For Spark customers, the recommended pattern is to track the parquet source as the input asset rather than hashing the in-memory Spark DataFrame object.

Source: examples/custom-serialize.py

"""Example: use a custom wrapper for Spark DataFrames loaded from parquet.

A DataFrame is not a suitable object to hash directly because the in-memory
Python object does not represent the actual dataset contents in a stable way.

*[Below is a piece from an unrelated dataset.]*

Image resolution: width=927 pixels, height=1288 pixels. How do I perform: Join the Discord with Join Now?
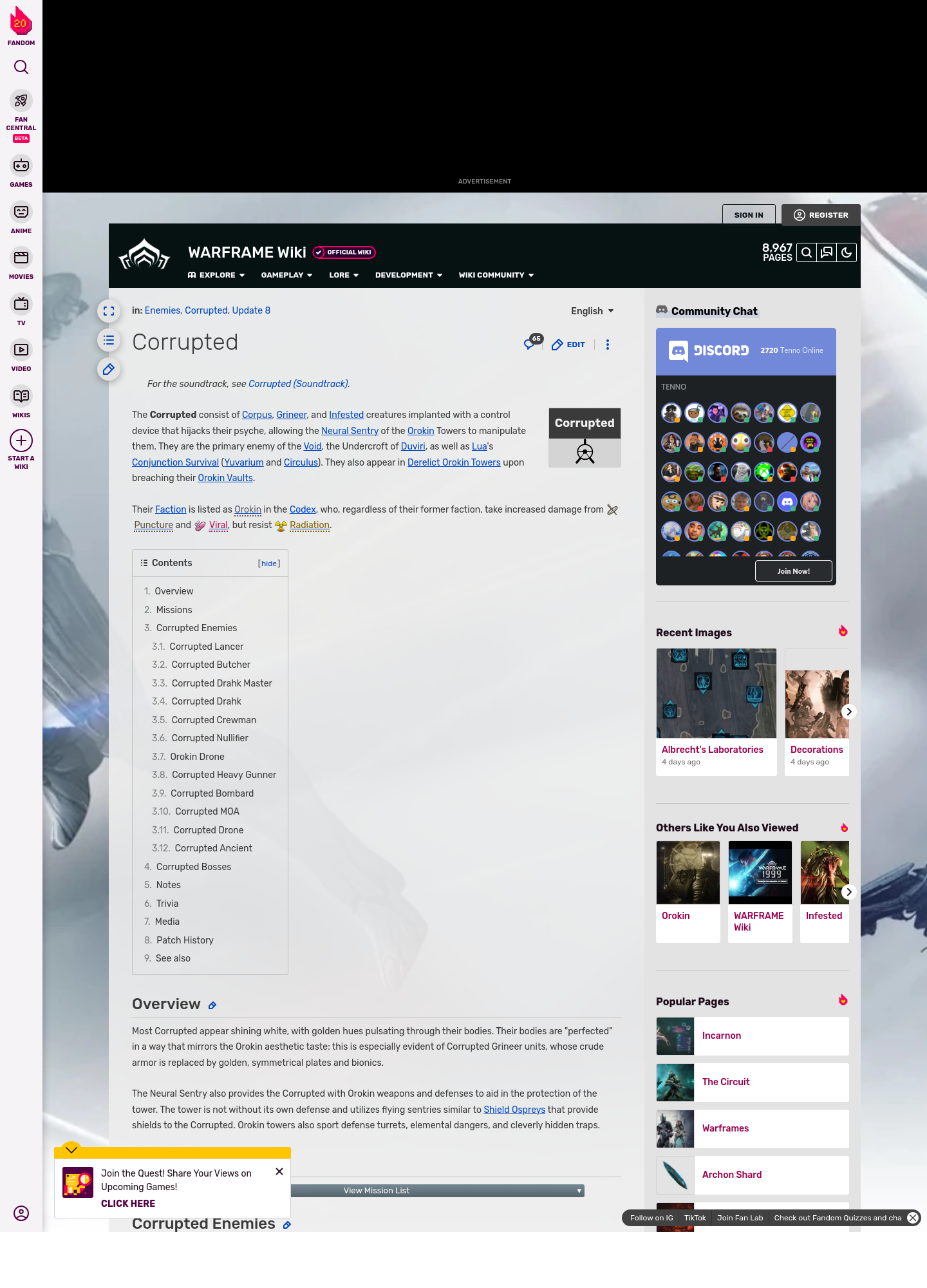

For parquet-backed Spark data:

1. Keep using the Spark DataFrame in your compute function.
2. Wrap it in a small Python class.
3. Implement `to_eqty_asset()` so eqty tracks the parquet source as the input
   asset instead of the opaque in-memory DataFrame object.

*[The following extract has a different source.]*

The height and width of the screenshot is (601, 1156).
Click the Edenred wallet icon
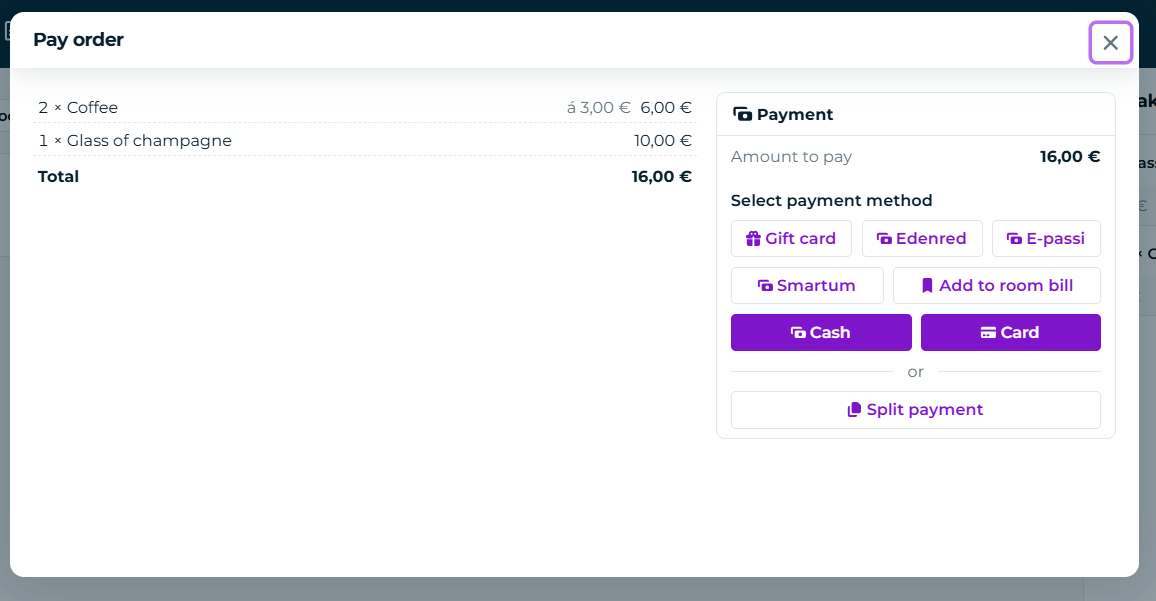[x=884, y=239]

This example assumes the parquet dataset already exists on disk.
"""

from __future__ import annotations

from dataclasses import dataclass
from pathlib import Path

from eqty_sdk import Dataset, Signer, compute, init, set_active_signer

try:
    from pyspark.sql import DataFrame, SparkSession
except ImportError as exc:  # pragma: no cover - example-only import guard
    raise SystemExit(
        "This example requires pyspark. Install it with `poetry add pyspark` "
        "or adapt the wrapper to your own Spark environment."
    ) from exc


@dataclass
class SparkParquetFrame:
    """Wrap a Spark DataFrame and expose a stable eqty asset for provenance."""

    dataframe: DataFrame
    parquet_path: Path
    name: str

    def to_eqty_asset(self) -> Dataset:
        # Track the parquet dataset on disk as the true input asset.
        # This is preferable to hashing the Spark DataFrame object itself.
        return Dataset.from_path(
            self.parquet_path,
            name=self.name,
            description="Spark DataFrame backed by a parquet dataset",
        )


@compute(
    metadata={
        "description": "Demonstrates how to pass a Spark DataFrame while tracking the parquet source asset.",
    }
)
def count_rows(frame: SparkParquetFrame) -> int:
    """Count rows in a parquet-backed Spark DataFrame."""
    return frame.dataframe.count()


def main() -> None:
    cfg = init()
    signer = Signer.new()
    set_active_signer(signer)

    parquet_path = Path("examples/data/sample.parquet").resolve()
    spark = SparkSession.builder.appName("eqty-spark-example").master("local[*]").getOrCreate()

    try:
        spark_df = spark.read.parquet(str(parquet_path))
        eqty_frame = SparkParquetFrame(
            dataframe=spark_df,
            parquet_path=parquet_path,
            name="customer-input-parquet",
        )

        result = count_rows(eqty_frame)
        print(f"default context: {cfg.get_default_context()}")
        print(f"row count: {result}")
    finally:
        spark.stop()


if __name__ == "__main__":
    main()

This works because compute inputs that implement to_eqty_asset() are converted into SDK assets before the computation is registered.